→ **Passage shown**
####################

Traveling Unwraps the Bigger Picture
Watching the world from above gives us a whole new perspective of what the real values in life are. For example, when you board a plane and take the window seat, a simple glance from above puts your life in perspective and allows for a chance to contemplate what it really means to be human.
This is what I call the “airplane perspective”. Now imagine the astronauts in the International Space Station as they do a spacewalk and look at the Earth in all its glory; imagine what that feeling might be like and how much more powerful it is than the “airplane perspective”.
This is colloquially known as the “cosmic perspective”, and it’s more empowering than anything you can ever experience during the course of your lifetime.
Not everyone, however, can become an astronaut, but this is where traveling comes into play. To better understand how it can help you and your loved ones fight depression, think of traveling as a lesser, but equally powerful “cosmic perspective”, or an amplified “airplane perspective”.
When you take yourself out of the picture (plane, a deep vastness of space), it can help you to take a much-needed step back and evaluate your personal problems from a different point of view, help you de-stress and live a happier life!

####################

→ **Information shown**
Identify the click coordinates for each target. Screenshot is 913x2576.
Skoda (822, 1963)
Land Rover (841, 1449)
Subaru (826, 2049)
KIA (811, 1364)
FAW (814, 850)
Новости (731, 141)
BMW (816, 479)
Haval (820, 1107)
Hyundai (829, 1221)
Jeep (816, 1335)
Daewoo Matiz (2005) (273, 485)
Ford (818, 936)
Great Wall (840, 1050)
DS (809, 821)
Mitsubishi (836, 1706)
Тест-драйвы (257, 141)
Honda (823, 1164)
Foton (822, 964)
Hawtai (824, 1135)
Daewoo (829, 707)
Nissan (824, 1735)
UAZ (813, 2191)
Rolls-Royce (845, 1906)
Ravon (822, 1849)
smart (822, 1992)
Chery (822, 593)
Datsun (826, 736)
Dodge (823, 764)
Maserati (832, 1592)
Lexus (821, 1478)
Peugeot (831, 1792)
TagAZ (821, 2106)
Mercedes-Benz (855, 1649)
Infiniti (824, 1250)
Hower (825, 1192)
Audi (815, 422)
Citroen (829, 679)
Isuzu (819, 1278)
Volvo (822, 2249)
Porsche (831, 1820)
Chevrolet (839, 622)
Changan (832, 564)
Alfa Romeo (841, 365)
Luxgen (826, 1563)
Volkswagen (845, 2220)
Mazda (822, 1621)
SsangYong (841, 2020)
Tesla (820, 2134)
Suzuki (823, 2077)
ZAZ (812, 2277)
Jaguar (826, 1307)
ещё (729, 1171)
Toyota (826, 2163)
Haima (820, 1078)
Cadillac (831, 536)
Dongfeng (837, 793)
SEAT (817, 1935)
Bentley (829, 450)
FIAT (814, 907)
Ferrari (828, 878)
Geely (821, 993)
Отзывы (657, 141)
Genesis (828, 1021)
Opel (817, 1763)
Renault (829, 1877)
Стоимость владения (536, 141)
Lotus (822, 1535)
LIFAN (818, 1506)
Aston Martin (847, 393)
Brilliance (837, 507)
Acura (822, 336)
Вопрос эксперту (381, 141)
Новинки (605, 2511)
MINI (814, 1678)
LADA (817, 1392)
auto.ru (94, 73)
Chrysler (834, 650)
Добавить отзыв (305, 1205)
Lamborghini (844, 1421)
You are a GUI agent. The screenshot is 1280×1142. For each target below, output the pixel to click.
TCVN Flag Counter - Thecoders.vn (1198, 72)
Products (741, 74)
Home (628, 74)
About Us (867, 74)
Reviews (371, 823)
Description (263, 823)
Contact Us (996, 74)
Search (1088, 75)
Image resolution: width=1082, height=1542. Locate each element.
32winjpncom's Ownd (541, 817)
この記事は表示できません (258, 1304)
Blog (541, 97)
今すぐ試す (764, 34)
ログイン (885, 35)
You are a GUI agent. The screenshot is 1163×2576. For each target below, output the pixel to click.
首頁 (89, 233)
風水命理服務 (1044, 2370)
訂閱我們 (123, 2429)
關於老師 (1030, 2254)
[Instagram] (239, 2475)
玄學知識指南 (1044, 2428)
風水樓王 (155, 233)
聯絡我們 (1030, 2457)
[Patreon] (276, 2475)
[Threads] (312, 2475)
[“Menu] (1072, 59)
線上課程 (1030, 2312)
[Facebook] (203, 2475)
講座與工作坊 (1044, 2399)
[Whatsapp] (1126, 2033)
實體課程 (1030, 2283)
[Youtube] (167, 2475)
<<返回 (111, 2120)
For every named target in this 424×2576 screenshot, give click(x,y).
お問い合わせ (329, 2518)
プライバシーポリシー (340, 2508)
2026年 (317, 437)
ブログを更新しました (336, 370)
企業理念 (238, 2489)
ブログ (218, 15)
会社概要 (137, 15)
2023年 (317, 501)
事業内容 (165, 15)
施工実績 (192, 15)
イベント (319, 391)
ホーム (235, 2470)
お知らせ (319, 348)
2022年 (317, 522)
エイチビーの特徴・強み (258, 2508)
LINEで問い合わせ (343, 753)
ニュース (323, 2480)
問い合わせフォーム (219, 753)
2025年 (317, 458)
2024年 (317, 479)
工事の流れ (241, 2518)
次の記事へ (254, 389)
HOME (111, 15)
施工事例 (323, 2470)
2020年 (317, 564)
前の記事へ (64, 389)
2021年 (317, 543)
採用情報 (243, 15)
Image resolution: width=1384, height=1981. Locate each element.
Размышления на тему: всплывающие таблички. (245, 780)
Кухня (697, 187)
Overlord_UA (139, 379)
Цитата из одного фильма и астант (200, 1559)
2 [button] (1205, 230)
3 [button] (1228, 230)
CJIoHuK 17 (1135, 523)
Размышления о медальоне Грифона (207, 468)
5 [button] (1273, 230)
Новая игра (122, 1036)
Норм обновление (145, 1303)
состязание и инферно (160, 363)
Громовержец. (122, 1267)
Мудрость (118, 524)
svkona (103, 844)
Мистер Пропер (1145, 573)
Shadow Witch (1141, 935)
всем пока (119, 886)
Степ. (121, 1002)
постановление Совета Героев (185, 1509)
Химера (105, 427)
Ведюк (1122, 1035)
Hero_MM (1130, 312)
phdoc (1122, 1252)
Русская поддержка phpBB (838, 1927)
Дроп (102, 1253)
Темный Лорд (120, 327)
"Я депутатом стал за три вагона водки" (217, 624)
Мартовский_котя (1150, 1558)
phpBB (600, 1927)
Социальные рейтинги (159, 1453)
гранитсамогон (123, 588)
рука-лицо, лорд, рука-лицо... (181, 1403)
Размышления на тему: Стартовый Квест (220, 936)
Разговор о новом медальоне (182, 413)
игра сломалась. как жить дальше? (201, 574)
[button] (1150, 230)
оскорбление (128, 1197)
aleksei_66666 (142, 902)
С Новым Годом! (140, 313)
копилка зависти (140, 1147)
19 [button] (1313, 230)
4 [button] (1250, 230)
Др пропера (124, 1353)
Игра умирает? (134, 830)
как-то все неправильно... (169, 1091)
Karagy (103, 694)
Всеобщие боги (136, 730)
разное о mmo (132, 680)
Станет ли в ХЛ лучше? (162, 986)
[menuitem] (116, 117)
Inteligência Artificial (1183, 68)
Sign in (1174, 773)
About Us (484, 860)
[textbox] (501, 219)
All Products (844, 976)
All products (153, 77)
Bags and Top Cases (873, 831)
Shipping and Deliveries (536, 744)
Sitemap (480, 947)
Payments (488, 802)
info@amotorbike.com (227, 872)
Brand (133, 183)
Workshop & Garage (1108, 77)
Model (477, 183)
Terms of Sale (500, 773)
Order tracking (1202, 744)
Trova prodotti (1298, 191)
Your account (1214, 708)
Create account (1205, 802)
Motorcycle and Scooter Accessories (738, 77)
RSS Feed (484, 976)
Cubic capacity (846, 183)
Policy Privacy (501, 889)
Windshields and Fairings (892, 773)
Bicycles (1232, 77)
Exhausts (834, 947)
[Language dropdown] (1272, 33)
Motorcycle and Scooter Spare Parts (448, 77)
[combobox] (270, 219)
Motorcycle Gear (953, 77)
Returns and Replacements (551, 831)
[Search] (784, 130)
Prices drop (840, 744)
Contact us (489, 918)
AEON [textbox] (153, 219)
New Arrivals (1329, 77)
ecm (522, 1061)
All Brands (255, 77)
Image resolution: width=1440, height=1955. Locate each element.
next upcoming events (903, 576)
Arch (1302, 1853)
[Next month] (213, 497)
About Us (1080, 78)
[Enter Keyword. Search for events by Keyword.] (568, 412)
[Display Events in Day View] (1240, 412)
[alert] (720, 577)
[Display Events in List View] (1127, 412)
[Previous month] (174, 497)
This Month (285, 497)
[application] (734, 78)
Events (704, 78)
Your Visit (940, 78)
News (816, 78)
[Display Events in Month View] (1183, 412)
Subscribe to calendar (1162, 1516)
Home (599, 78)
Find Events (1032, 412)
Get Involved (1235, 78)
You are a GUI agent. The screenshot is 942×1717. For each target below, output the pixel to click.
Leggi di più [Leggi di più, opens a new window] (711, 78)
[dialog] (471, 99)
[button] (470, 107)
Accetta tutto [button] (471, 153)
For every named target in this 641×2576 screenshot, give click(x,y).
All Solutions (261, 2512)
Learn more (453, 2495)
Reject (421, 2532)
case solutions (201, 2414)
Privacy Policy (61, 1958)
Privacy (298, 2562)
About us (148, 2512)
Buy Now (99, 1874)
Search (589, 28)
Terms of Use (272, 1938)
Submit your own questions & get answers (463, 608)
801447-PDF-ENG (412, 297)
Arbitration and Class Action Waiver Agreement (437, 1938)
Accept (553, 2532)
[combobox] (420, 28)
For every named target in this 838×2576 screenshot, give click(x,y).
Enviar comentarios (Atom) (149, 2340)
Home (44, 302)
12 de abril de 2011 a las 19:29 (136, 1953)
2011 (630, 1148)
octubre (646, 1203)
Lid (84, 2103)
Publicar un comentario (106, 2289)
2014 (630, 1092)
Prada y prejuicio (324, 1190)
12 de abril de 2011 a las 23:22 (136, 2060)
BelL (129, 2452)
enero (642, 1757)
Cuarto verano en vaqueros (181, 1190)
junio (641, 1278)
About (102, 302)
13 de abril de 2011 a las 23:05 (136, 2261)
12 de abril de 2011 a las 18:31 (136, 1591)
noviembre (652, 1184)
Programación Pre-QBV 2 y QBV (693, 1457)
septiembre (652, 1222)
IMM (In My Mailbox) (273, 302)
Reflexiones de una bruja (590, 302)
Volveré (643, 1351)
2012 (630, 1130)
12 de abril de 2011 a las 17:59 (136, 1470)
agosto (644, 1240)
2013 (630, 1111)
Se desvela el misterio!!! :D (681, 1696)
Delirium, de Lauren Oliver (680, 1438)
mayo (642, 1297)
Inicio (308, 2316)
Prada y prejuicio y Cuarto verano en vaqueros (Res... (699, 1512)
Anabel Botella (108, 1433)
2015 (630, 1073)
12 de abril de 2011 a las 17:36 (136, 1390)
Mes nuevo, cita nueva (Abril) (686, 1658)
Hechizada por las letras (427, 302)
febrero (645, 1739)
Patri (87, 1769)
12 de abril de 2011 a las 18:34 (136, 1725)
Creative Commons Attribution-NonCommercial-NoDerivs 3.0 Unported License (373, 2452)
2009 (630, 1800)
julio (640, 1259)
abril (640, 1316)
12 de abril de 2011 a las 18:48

####################

→ **Activities**
(1) Answer from the travel passage:
(a) What does the author call the view from a plane's window seat?
(b) By what name is the astronauts' view of Earth from the International Space Station colloquially known?
(c) How does the author suggest thinking of traveling?
(2) In the travel passage, why does traveling come into play as a way to gain something like the "cosmic perspective"?
Rely only on the travel passage, not on the data.

→ **Task results**
(1)
(a) The "airplane perspective."
(b) The "cosmic perspective."
(c) As a lesser, but equally powerful "cosmic perspective," or an amplified "airplane perspective."

(2) Traveling comes into play because not everyone can become an astronaut and see Earth from space. It offers a lesser but equally powerful version of that view.